Screenshot grounding data
============

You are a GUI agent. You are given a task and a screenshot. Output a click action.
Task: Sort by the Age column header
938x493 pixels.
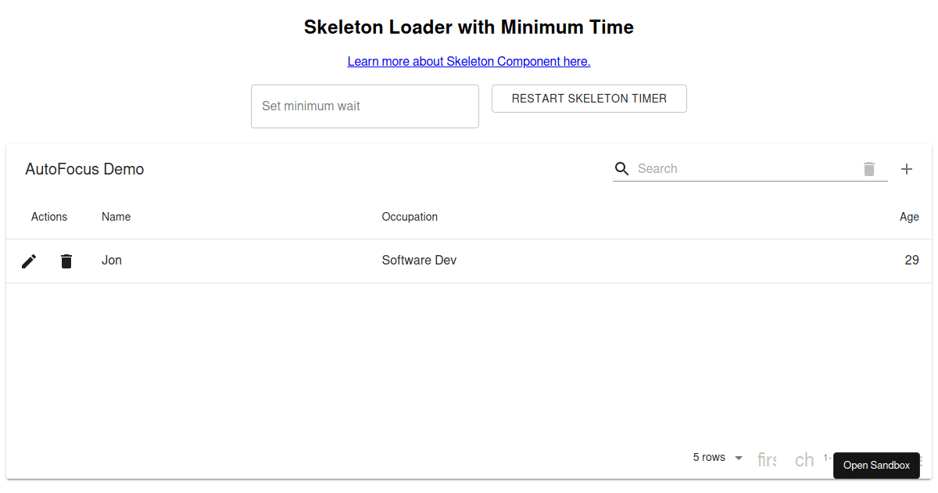909,217
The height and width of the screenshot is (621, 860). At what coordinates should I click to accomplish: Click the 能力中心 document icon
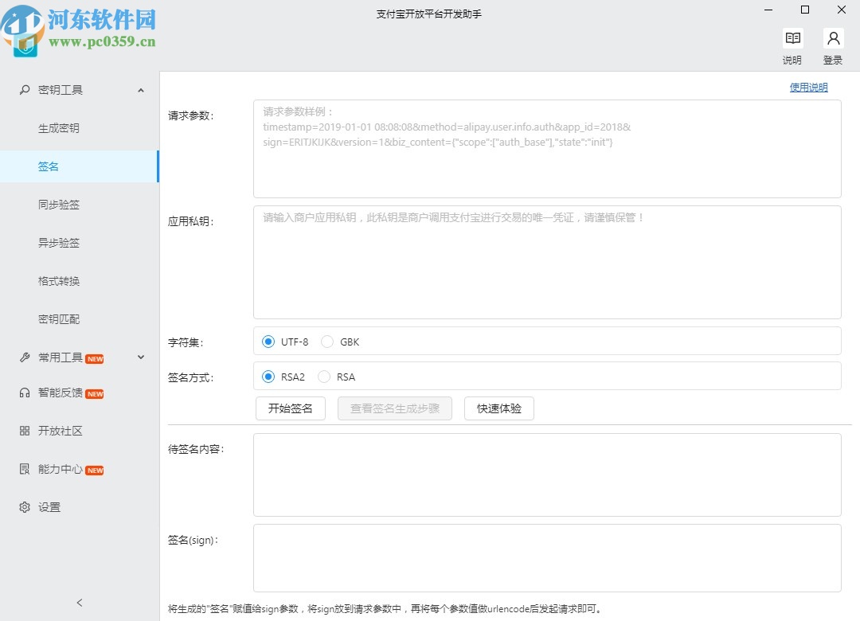[24, 469]
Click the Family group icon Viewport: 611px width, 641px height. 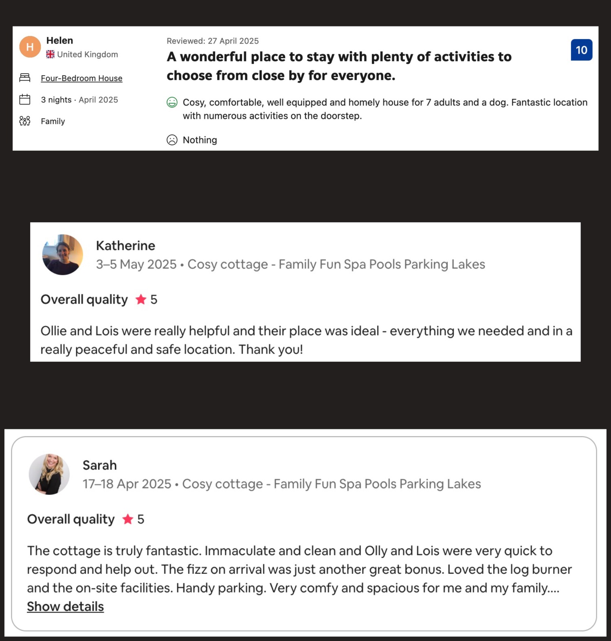(x=25, y=121)
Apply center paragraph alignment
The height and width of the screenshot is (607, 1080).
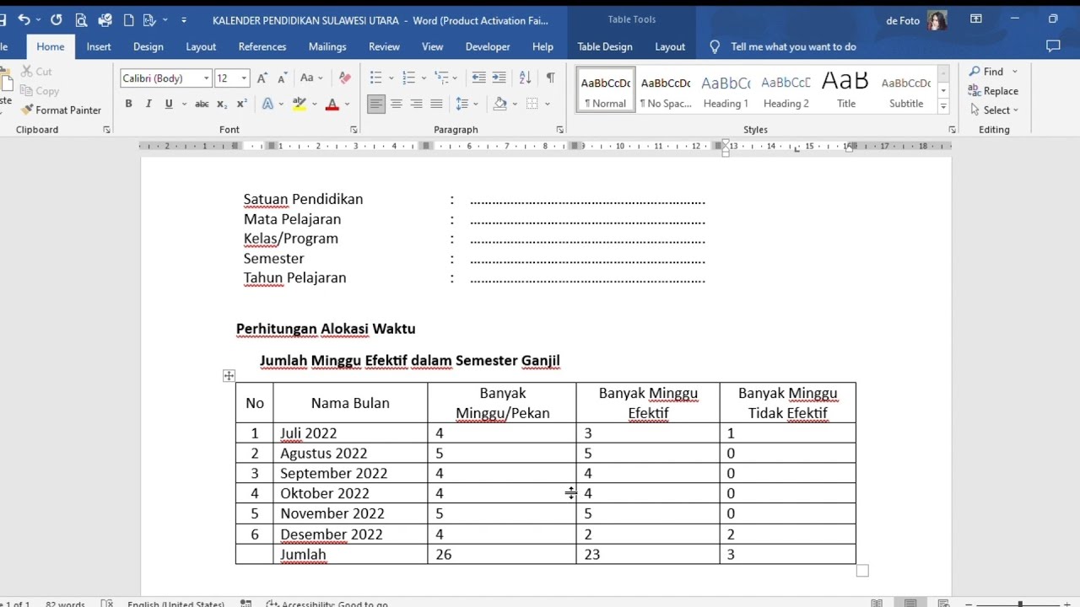tap(396, 104)
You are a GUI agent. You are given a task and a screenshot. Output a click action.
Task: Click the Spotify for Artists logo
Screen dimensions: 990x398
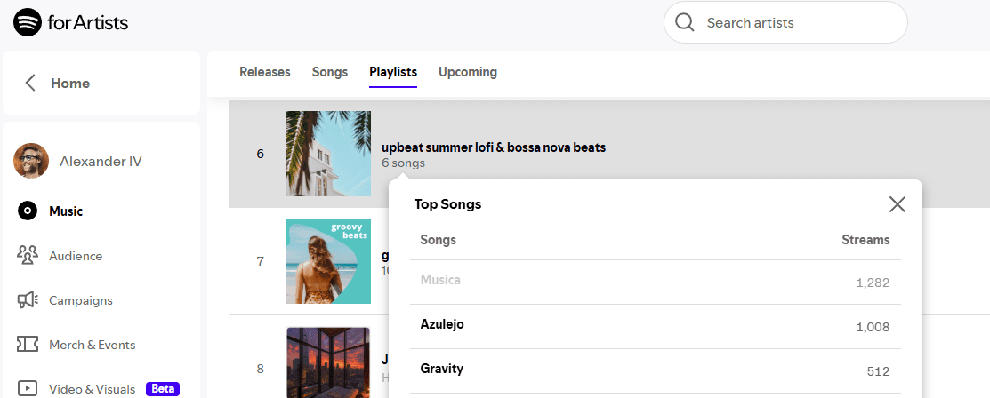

============

Task prompt:
Restate word for word, and only, the lines from the line that contains "Apply center paragraph alignment" through the end of the data, both included; pictures are not part of the copy.

Completed exercise:
Apply center paragraph alignment
The height and width of the screenshot is (607, 1080).
tap(396, 104)
You are a GUI agent. You are given a task and a screenshot. Output a click action.
Task: Click the Spotify for Artists logo
Screen dimensions: 990x398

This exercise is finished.